===== Task material

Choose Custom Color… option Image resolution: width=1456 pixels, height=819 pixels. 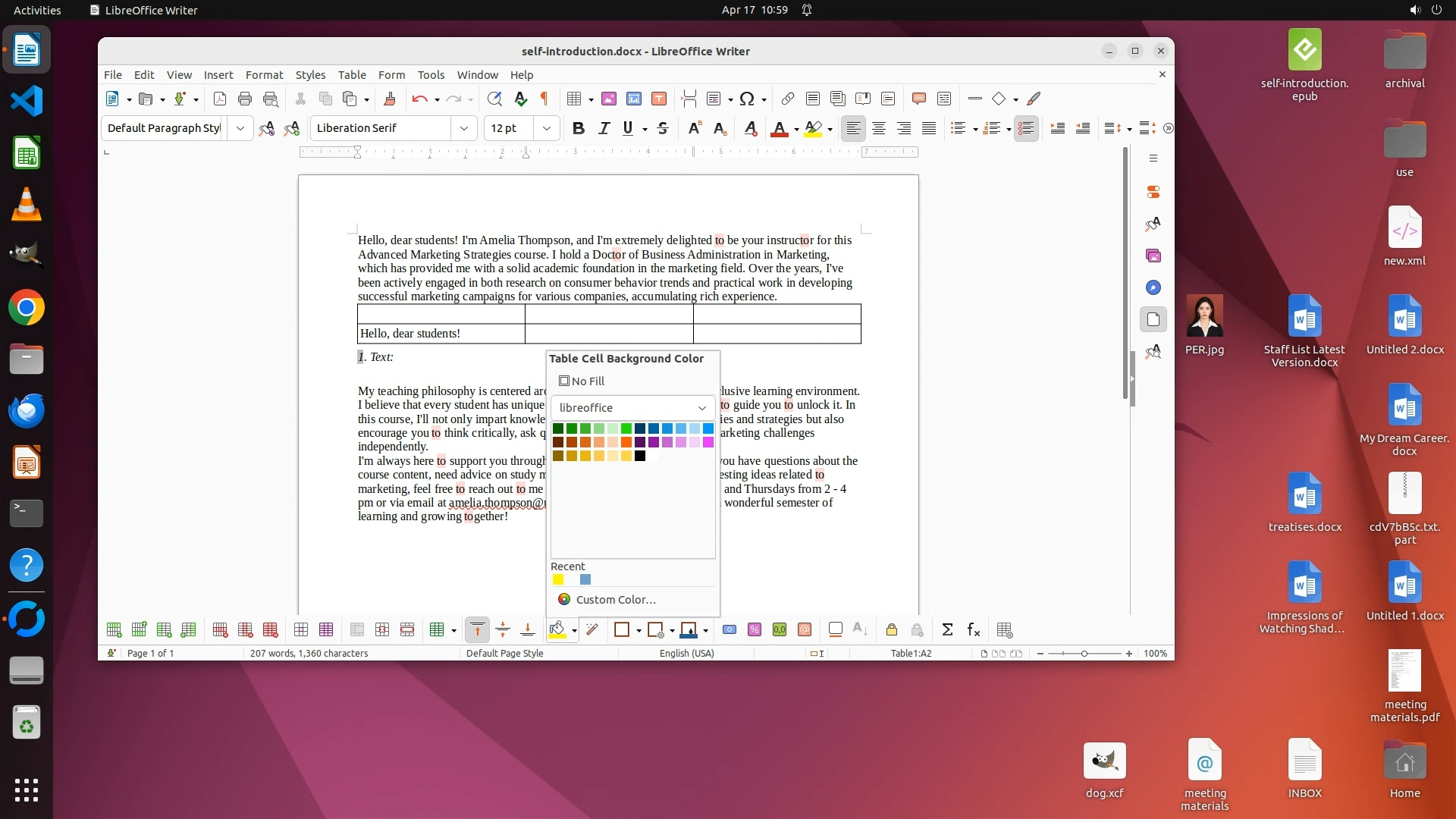click(x=615, y=599)
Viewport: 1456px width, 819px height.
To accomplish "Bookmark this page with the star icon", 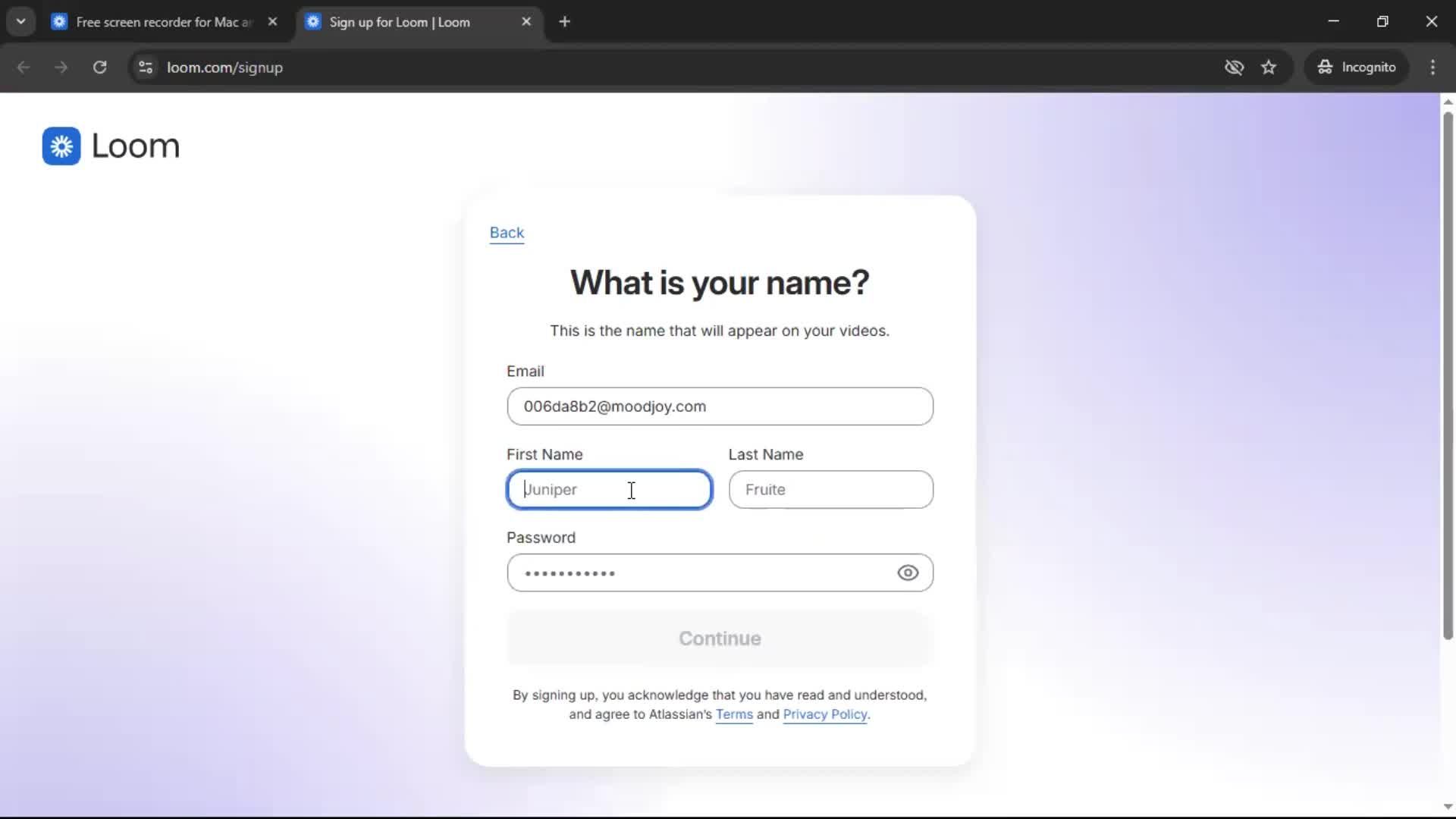I will tap(1269, 67).
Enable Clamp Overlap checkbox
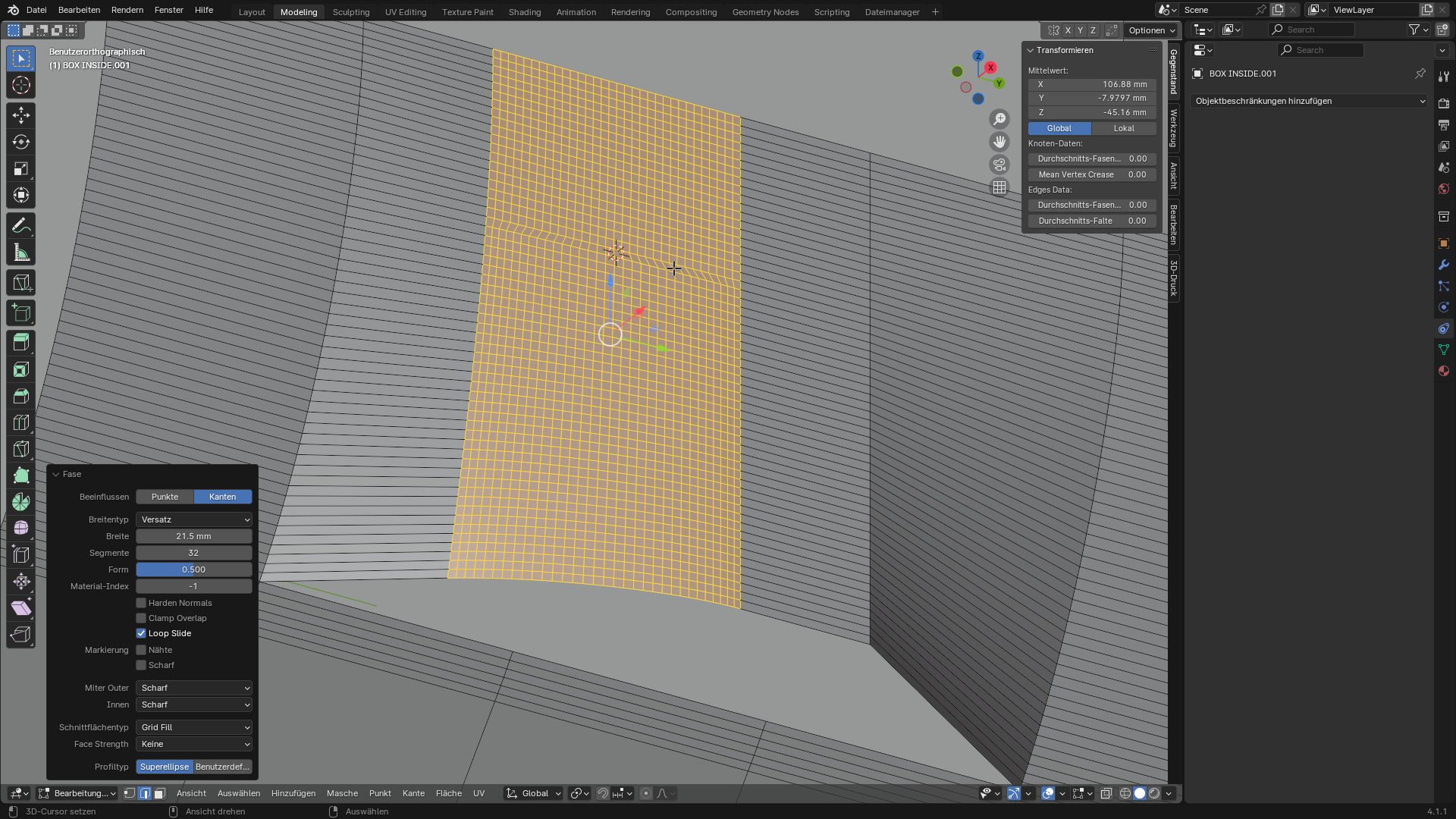 click(141, 618)
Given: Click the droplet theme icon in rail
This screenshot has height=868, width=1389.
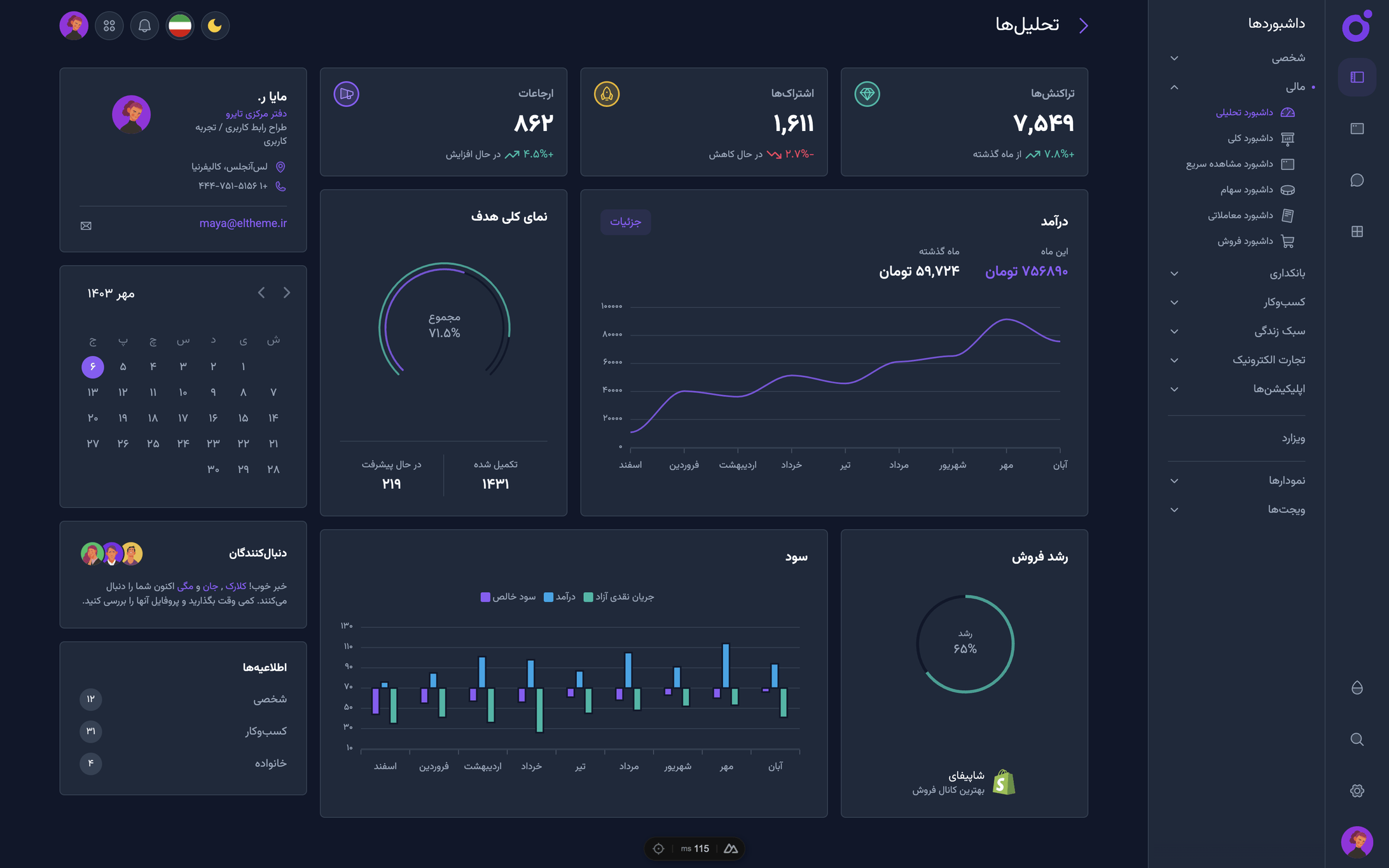Looking at the screenshot, I should pos(1357,688).
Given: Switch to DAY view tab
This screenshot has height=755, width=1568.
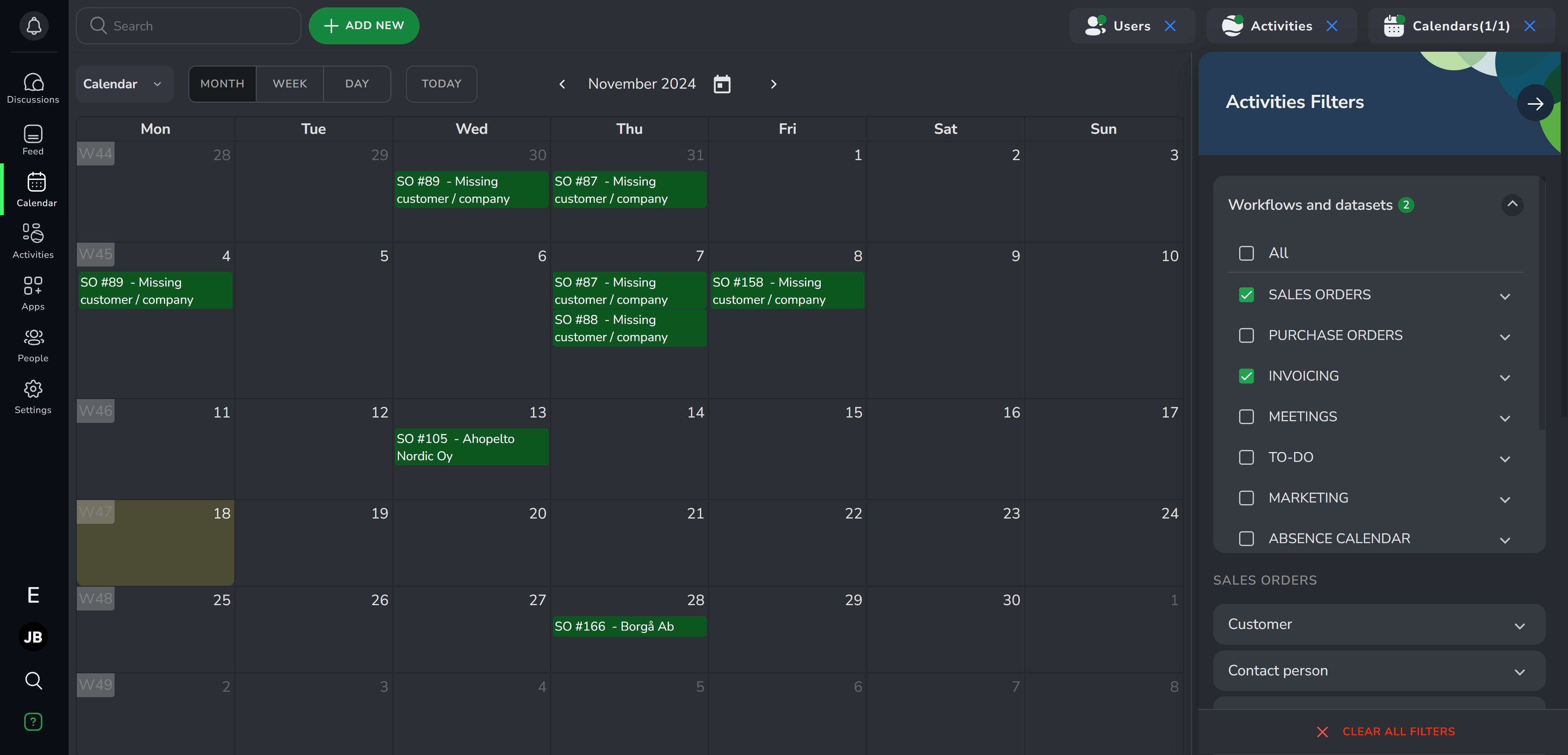Looking at the screenshot, I should (357, 84).
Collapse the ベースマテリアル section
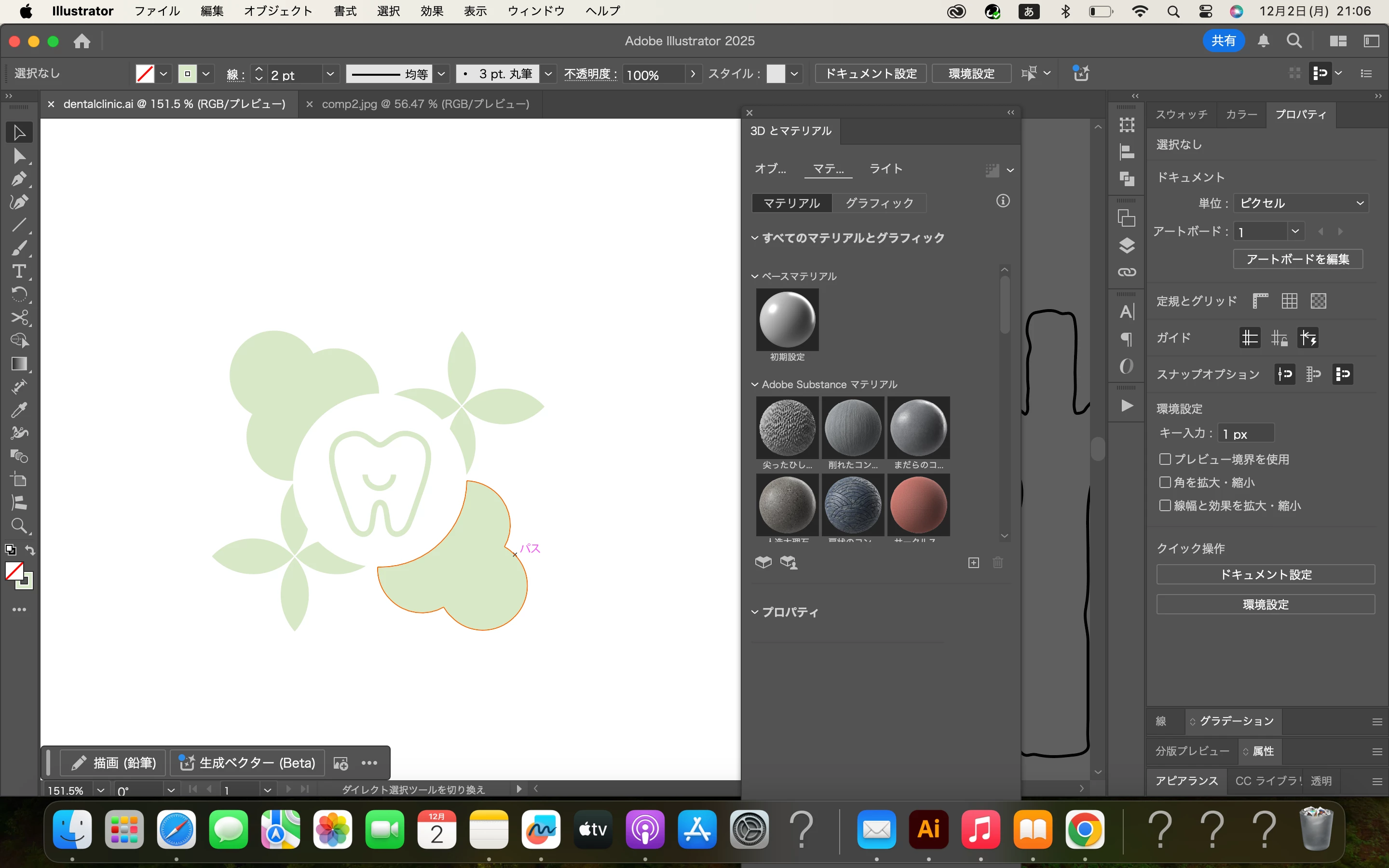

==========

*Your instructions*.
Looking at the listing above, count every line in which the string "Given" appears, and give only that count.

*Written response*.
2